Der Verkauf an Automaten oder per Versand ist unzulässig. Damit sind unsere Vorgaben strenger als bei der Weitergabe von Alkohol. Gesundheitsschädliche Beimischungen oder schwankende Wirkstoffgehalte werden durch strenge Vorgaben vermieden. Kunden müssen durch das Verkaufspersonal über Risiken und Nebenwirkungen des Konsums aufgeklärt werden. Dazu muss das Personal regelmäßig an Schulungen zur Suchtprävention teilnehmen.

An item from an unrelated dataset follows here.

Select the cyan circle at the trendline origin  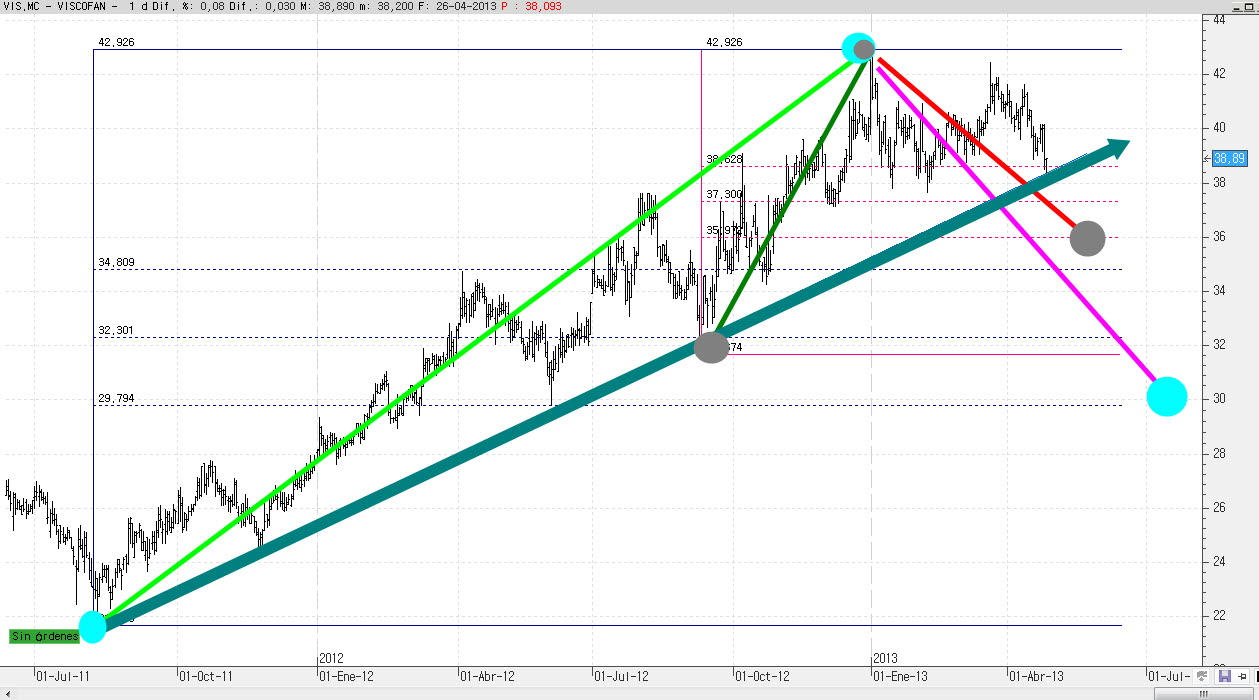[92, 627]
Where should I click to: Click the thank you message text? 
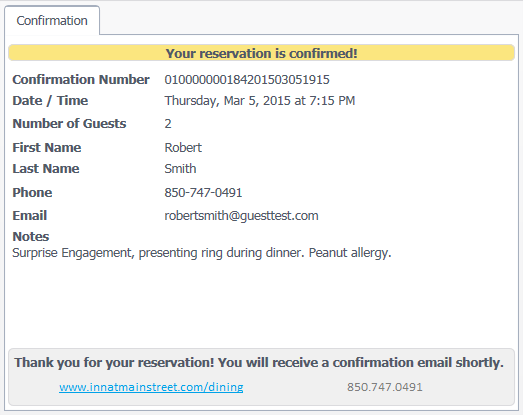[x=259, y=363]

Das hartnäckige Gerücht, dass Cannabis eine Einstiegsdroge sei oder eine Entkriminalisierung den Konsum anregen würde, ist wissenschaftlich nicht haltbar. Durch eine im grünen Cannabiskontrollgesetz vorgesehene regelmäßige Evaluation kann darüber hinaus möglichen Fehlentwicklungen rechtzeitig entgegengewirkt werden.
Die Prohibition von Cannabis ist gescheitert. Viele Gründe sprechen für eine legale und regulierte Abgabe von Cannabis. Die Bundesregierung muss endlich den Mut aufbringen und Schlussfolgerungen ziehen.